Beatrice Fihn
Executive Director of the International Campaign to Abolish Nuclear Weapons (2014–)
When the Nobel Prize Committee called to inform Beatrice Fihn, the Executive Director of the International Campaign to Abolish Nuclear Weapons (ICAN), that her organization had won the 2017 Nobel Peace Prize, she thought it was a joke. Based in a small office in Geneva, ICAN had been working on the first global treaty to ban nuclear weapons since 2007. A decade later, the United Nations formally adopted the proposal and ICAN continued collecting signatures from eligible member states. (Fifty countries must ratify the document for it to take effect; the nine nations holding nuclear weapons boycotted the negotiations.) In a policy area historically dominated by men, the Swedish Fihn, who was born in 1982, has made her voice heard through clear, unapologetic language, becoming a figurehead for the cause. ‘We are a movement for rationality. For democracy. For freedom from fear,’ she has said.

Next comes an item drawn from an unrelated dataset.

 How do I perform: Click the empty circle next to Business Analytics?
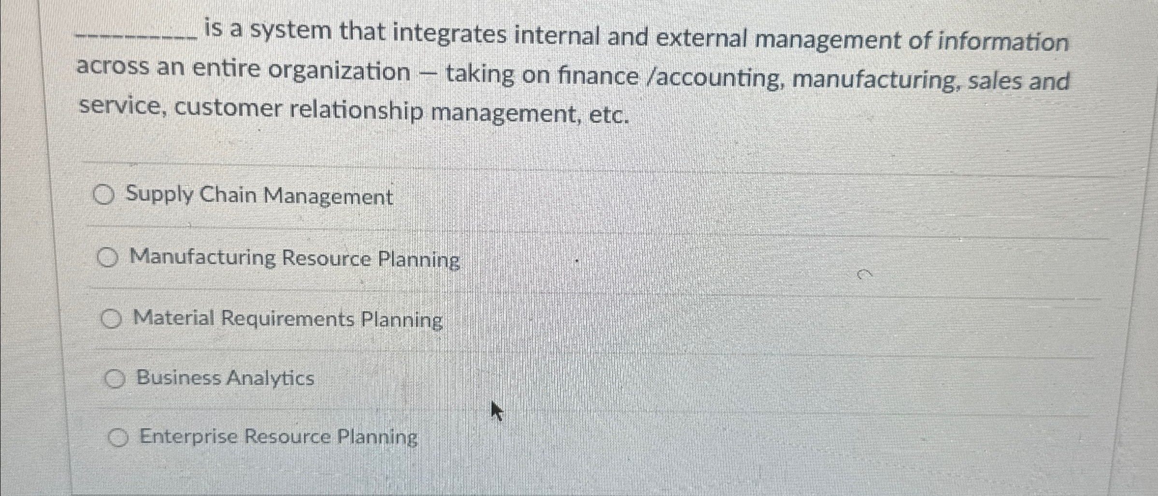tap(115, 378)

‘The Treaty on the Prohibition of Nuclear Weapons provides the pathway forward at a moment of great global crisis. It is a light in a dark time,’ Fihn argued in her Nobel lecture. ‘We citizens are living under the umbrella of falsehoods. These weapons are not keeping us safe, they are contaminating our land and water, poisoning our bodies and holding hostage our right to life.’ She called on nations with robust nuclear programmes to disarm, and painted the decision to support the treaty as ‘a choice between the two endings: the end of nuclear weapons or the end of us’. ‘It is not naive to believe in the first choice,’ she maintained. ‘It is not irrational to think nuclear states can disarm. It is not idealistic to believe in life over fear from destruction; it is a necessity.’
Nobel Lecture 2017
At dozens of locations around the world – in missile silos buried in our earth, on submarines navigating through our oceans, and aboard planes flying high in our sky – lie 15,000 objects of humankind’s destruction.
Perhaps it is the enormity of this fact, perhaps it is the unimaginable scale of the consequences, that leads many to simply accept this grim reality. To go about our daily lives with no thought to the instruments of insanity all around us.

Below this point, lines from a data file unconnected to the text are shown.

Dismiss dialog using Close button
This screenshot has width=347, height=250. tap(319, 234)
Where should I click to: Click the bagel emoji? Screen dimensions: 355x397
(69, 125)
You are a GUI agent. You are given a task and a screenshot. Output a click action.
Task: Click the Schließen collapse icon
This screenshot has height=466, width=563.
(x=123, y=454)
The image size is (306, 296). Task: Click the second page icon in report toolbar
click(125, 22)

For it is insanity to allow ourselves to be ruled by these weapons. Many critics of this movement suggest that we are the irrational ones, the idealists with no grounding in reality. That nuclear-armed states will never give up their weapons.
But we represent the only rational choice. We represent those who refuse to accept nuclear weapons as a fixture in our world, those who refuse to have their fates bound up in a few lines of launch code.
Ours is the only reality that is possible. The alternative is unthinkable.
The story of nuclear weapons will have an ending, and it is up to us what that ending will be.
Will it be the end of nuclear weapons, or will it be the end of us?
One of these things will happen.
The only rational course of action is to cease living under the conditions where our mutual destruction is only one impulsive tantrum away.